> [WORK REQUIRED]: Below are some entries; write out each one of them exactly.

---------- SOURCE MATERIAL ----------

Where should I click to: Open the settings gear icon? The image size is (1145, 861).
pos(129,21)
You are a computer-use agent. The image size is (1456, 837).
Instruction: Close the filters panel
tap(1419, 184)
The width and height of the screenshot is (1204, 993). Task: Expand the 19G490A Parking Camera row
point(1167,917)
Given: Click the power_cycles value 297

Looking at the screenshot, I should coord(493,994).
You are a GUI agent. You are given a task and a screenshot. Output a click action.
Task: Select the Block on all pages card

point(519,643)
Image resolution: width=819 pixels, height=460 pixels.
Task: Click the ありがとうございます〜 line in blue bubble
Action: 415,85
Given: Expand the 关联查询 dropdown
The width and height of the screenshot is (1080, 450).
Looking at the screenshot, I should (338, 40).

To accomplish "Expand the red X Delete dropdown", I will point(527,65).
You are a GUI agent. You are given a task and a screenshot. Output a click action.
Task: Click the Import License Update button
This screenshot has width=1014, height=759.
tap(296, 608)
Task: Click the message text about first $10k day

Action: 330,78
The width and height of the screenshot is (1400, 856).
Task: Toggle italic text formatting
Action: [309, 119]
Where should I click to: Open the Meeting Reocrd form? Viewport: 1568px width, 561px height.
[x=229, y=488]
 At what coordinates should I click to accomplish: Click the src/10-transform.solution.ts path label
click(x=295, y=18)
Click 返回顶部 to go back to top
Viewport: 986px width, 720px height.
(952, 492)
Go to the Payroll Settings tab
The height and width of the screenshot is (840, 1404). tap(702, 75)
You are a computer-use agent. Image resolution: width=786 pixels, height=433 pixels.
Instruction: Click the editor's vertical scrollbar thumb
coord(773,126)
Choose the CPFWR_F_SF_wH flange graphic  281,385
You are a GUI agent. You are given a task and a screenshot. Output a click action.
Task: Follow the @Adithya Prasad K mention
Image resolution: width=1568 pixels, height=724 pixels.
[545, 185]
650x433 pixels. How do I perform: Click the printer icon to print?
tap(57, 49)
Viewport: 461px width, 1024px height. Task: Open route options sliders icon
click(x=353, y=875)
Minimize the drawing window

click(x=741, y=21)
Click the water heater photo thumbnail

----------

> [ANSWER]:
Where should I click to: Open the settings gear icon? The image size is (1145, 861).
pos(129,21)
You are a computer-use agent. The image size is (1456, 837).
Instruction: Close the filters panel
tap(1419, 184)
The width and height of the screenshot is (1204, 993). Task: Expand the 19G490A Parking Camera row
point(1167,917)
Given: Click the power_cycles value 297

Looking at the screenshot, I should coord(493,994).
You are a GUI agent. You are given a task and a screenshot. Output a click action.
Task: Select the Block on all pages card

point(519,643)
Image resolution: width=819 pixels, height=460 pixels.
Task: Click the ありがとうございます〜 line in blue bubble
Action: 415,85
Given: Expand the 关联查询 dropdown
The width and height of the screenshot is (1080, 450).
Looking at the screenshot, I should (338, 40).

To accomplish "Expand the red X Delete dropdown", I will point(527,65).
You are a GUI agent. You are given a task and a screenshot. Output a click action.
Task: Click the Import License Update button
This screenshot has width=1014, height=759.
tap(296, 608)
Task: Click the message text about first $10k day

Action: 330,78
The width and height of the screenshot is (1400, 856).
Task: Toggle italic text formatting
Action: [309, 119]
Where should I click to: Open the Meeting Reocrd form? Viewport: 1568px width, 561px height.
[x=229, y=488]
 At what coordinates should I click to accomplish: Click the src/10-transform.solution.ts path label
click(x=295, y=18)
Click 返回顶部 to go back to top
Viewport: 986px width, 720px height.
(952, 492)
Go to the Payroll Settings tab
The height and width of the screenshot is (840, 1404). tap(702, 75)
You are a computer-use agent. Image resolution: width=786 pixels, height=433 pixels.
Instruction: Click the editor's vertical scrollbar thumb
coord(773,126)
Choose the CPFWR_F_SF_wH flange graphic  281,385
You are a GUI agent. You are given a task and a screenshot. Output a click action.
Task: Follow the @Adithya Prasad K mention
Image resolution: width=1568 pixels, height=724 pixels.
[545, 185]
650x433 pixels. How do I perform: Click the printer icon to print?
tap(57, 49)
Viewport: 461px width, 1024px height. Task: Open route options sliders icon
click(x=353, y=875)
Minimize the drawing window

click(x=741, y=21)
Click the water heater photo thumbnail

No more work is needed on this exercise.